Una persona, un voto
Al zapear, aparecen cortes de anuncios y fragmentos de programas que interpelan a la audiencia como los lienzos de Georges Braque o los temas de Philip Glass. Los clics en el mando a distancia hacen desfilar personajes que sugieren el despliegue de imaginación que cómics y películas futuristas ofrecían en los 70 y los 80, plasmados en la estética de las tribus urbanas de Londres, Berlín o Madrid. A veces, hay ráfagas de mozos y mozas con poses y actitudes propias de los subproductos eróticos que los españoles acudían en romería, cirio en mano, a ver en Perpignan o del cine cani. En días festivos, el zapeo rinde homenaje a José Luis Cuerda alternando flora y fauna con escenas culinarias, paisajes exóticos, deportes minoritarios y curas oficiando en riguroso directo.
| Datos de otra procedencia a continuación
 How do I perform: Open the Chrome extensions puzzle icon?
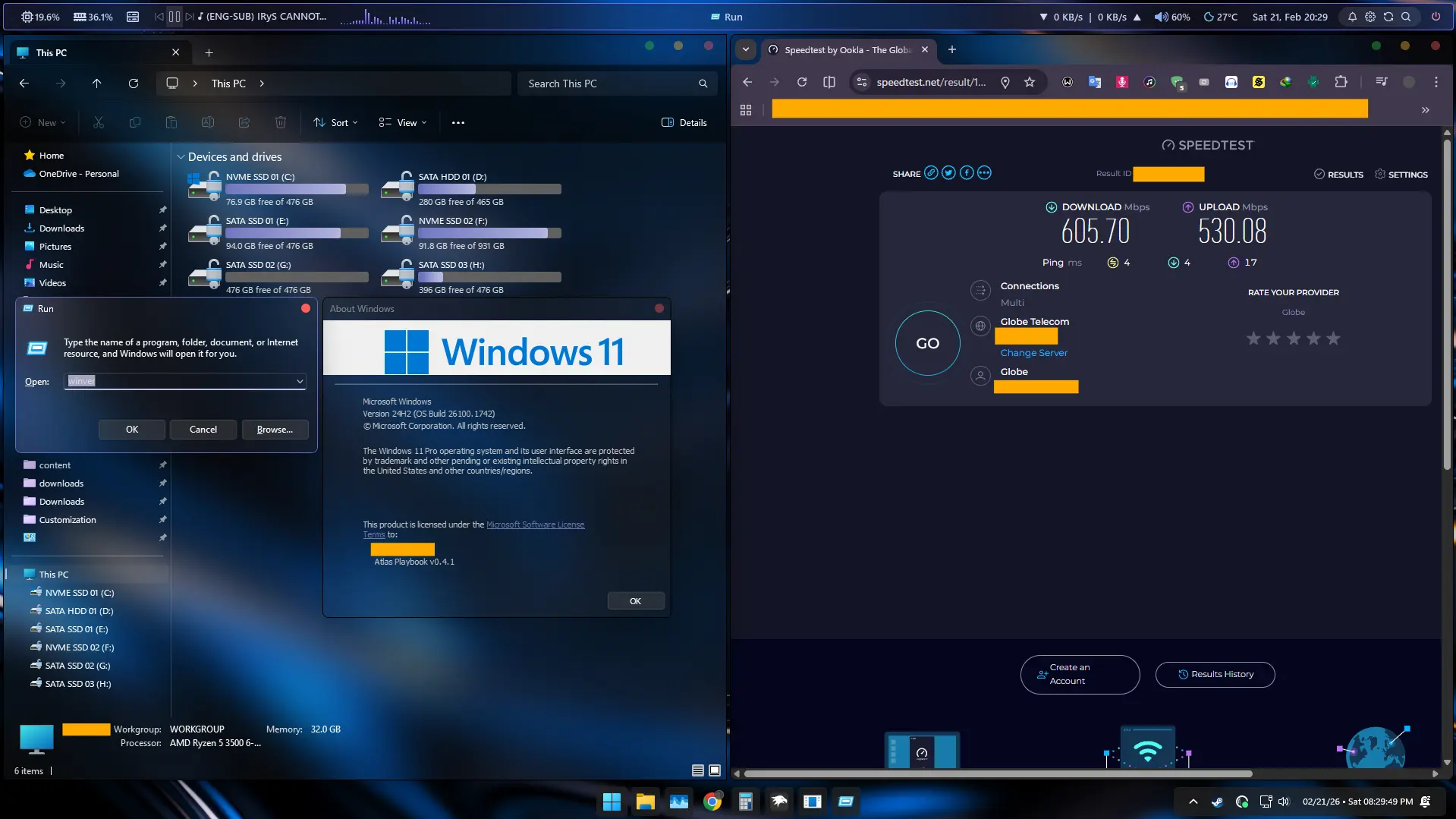click(1341, 82)
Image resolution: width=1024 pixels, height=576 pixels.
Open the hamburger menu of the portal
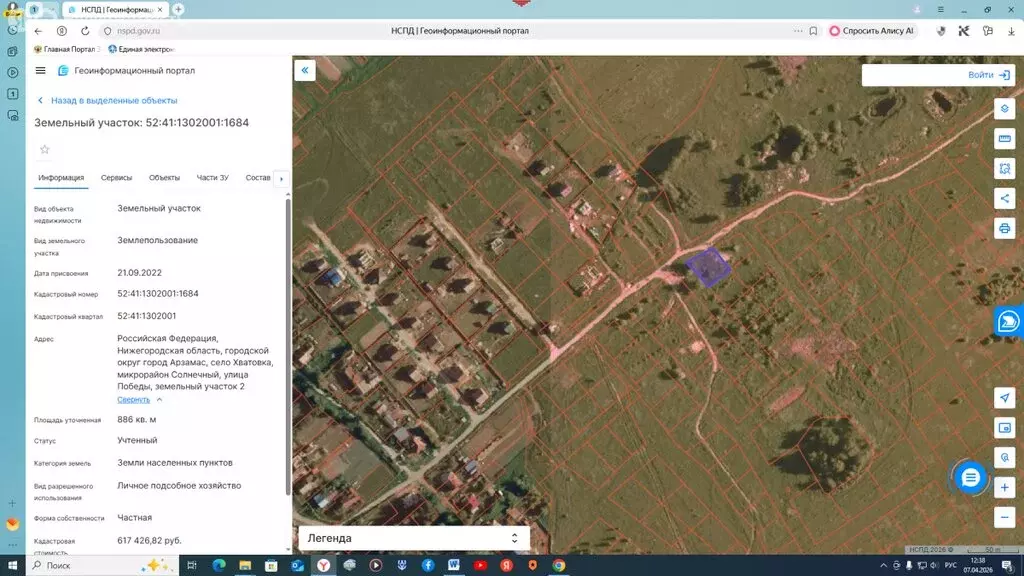[x=40, y=71]
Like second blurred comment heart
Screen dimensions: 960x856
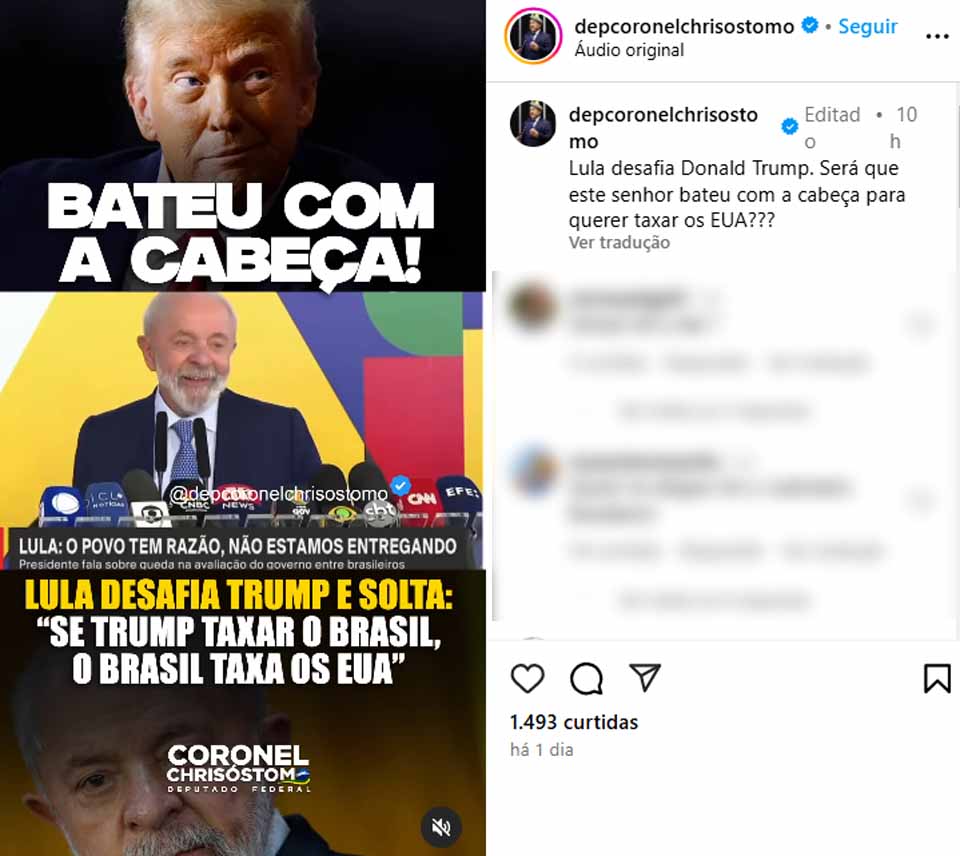[x=921, y=501]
Cuando se acude de visita a casa ajena, es fácil que el anfitrión reciba con el sonido y la imagen de la tele de fondo, sobre todo si es el último grito de smart TV con sus 56 pulgadas colgando de la pared como antaño colgaban la Santa Cena en relieve, la patrona del lugar, el póster de Novecento o alguna conejita del Playboy. Antaño, la charla se iniciaba con las últimas novedades de la familia, del pueblo o del barrio; hoy es común partir de la tecnología, del programa cuyo visionado se ha interrumpido o de las novedades del whatsapp. En estas visitas hay ocasión de ver fragmentos de First Dates, La Isla de las Tentaciones, Mira quien baila o cualquier otro producto audiovisual para certificar que Valerio Lazarov o la Bruja Avería andan muy lejos de ser superados.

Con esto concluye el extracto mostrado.